Tasks: 4 (limit: 72791)
Memory: 51.0M
CPU: 3.761s
CGroup: /system.slice/smb.service
├─1655 /usr/sbin/smbd --foreground --no-process-group
├─1880 /usr/sbin/smbd --foreground --no-process-group
├─1881 /usr/sbin/smbd --foreground --no-process-group
└─3992 /usr/sbin/smbd --foreground --no-process-group
Nov 18 15:04:46 parkwoodstudios systemd[1]: Starting Samba SMB Daemon...
Nov 18 15:04:46 parkwoodstudios smbd[1655]: [2023/11/18 15:04:46.273770, 0] ../../source3/smbd/server.c:1741(main)
Nov 18 15:04:46 parkwoodstudios smbd[1655]: smbd version 4.17.5 started.
Nov 18 15:04:46 parkwoodstudios smbd[1655]: Copyright Andrew Tridgell and the Samba Team 1992-2022
Nov 18 15:04:46 parkwoodstudios systemd[1]: Started Samba SMB Daemon.

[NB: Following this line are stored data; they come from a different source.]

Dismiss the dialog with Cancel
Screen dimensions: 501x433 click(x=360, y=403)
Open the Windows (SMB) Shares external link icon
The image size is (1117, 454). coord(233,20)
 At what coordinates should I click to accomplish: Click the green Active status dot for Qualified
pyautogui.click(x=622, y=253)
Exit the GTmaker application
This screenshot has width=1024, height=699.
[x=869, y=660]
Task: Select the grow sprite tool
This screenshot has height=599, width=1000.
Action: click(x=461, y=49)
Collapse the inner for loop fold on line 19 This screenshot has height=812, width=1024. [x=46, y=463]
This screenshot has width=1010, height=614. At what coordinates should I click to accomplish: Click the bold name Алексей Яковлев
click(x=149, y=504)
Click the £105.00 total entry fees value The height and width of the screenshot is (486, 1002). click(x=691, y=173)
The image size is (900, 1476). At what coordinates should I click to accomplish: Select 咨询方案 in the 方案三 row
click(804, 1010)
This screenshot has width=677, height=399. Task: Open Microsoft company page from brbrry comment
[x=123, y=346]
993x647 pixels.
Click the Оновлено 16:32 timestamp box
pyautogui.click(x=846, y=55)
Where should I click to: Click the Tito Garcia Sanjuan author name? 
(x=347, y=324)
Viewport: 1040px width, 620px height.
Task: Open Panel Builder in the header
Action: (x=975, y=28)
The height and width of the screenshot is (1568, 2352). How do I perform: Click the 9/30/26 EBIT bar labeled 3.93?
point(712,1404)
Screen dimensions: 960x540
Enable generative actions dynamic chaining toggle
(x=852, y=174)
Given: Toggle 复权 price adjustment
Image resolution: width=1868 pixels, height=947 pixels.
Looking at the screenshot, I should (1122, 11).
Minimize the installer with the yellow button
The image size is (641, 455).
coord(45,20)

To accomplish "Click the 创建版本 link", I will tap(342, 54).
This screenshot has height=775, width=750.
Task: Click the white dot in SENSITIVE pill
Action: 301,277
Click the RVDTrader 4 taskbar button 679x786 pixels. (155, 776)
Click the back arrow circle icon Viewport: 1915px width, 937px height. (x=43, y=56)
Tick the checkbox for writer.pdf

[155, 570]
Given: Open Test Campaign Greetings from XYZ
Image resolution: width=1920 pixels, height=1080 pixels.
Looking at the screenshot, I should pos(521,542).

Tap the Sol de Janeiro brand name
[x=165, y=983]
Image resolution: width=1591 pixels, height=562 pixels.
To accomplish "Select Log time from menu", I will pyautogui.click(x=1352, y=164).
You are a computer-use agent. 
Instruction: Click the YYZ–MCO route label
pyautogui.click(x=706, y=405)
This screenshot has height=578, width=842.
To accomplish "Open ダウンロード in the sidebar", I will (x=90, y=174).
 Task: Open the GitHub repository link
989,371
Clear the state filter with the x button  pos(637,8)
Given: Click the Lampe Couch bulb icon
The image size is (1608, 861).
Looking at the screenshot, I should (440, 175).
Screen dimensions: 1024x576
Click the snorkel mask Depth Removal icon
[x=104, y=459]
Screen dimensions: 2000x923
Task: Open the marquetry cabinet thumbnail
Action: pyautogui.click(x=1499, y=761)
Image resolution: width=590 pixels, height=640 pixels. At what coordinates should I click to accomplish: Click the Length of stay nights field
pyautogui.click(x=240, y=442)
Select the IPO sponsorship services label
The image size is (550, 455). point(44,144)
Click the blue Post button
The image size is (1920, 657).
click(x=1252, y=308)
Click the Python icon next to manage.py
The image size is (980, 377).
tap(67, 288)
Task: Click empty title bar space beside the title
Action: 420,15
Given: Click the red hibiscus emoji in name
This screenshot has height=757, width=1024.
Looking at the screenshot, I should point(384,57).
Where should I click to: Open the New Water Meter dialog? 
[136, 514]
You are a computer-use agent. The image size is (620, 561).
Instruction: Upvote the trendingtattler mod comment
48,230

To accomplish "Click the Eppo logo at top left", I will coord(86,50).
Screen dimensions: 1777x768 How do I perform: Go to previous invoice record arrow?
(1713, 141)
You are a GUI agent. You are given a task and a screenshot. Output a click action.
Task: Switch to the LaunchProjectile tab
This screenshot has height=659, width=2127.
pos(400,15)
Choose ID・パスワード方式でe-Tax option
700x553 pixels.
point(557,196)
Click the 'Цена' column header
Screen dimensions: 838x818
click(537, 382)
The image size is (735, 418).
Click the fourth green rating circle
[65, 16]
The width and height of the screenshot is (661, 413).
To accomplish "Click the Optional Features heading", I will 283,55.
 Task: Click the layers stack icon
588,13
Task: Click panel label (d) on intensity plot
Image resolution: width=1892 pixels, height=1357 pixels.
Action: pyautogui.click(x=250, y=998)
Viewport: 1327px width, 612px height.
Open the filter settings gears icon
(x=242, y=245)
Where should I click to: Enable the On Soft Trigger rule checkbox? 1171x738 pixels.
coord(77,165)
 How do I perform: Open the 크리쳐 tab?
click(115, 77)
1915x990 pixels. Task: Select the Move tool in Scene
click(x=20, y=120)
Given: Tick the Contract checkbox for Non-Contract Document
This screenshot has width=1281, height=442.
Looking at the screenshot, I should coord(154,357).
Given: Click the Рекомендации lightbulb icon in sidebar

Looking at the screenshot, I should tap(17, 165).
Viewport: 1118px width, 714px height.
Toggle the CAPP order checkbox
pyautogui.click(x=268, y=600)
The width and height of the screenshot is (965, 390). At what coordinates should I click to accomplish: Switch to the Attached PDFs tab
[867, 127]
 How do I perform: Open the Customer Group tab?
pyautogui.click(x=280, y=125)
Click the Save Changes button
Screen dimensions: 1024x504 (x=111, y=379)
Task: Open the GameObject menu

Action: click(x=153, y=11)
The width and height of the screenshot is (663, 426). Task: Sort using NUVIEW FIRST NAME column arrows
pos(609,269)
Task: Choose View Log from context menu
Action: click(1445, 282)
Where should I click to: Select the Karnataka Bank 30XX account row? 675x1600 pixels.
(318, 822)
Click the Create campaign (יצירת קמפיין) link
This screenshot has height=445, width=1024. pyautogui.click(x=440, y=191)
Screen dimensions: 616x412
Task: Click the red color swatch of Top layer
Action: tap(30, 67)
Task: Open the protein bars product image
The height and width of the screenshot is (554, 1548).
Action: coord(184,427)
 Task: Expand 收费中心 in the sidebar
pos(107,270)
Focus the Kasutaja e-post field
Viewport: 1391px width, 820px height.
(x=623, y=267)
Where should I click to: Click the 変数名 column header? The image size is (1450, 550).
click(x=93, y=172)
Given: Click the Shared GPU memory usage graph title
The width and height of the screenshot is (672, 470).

Unfortunately, the joyfulness will end when you try to connect, even though the ports are open:
╰─(blog) ⠠⠵ sudo nmap 192.168.1.2 Password: Starting Nmap 7.94 ( https://nmap.org ) at 2023-11-19 14:20 EST Nmap scan report for parkwoodstudios.fios-router.home (192.168.1.2) Host is up (0.022s latency). Not shown: 979 filtered tcp ports (no-response), 15 filtered tcp ports (admin-prohibited) PORT STATE SERVICE 22/tcp open ssh 139/tcp open netbios-ssn 445/tcp open microsoft-ds 3389/tcp open ms-wbt-server 8080/tcp open http-proxy 9090/tcp open zeus-admin MAC Address: 30:24:32:39:7F:E7 (Intel Corporate) Nmap done: 1 IP address (1 host up) scanned in 9.30 seconds
I would love to say I immediately recognized the issue as being related to SE Linux, but I didn't. In fact, I went in the opposite direction:
"Maybe the version of Samba is too old!"
And then there was hombrew, and the brew was good
My experience with Homebrew on macOS led me to try running Samba on Linux via Homebrew. It worked! The Samba version was newer, and the connection worked fine. Unfortunately I couldn't get systemd to run the Homebrew version of Samba, so after fighting with that for a while, I gave up.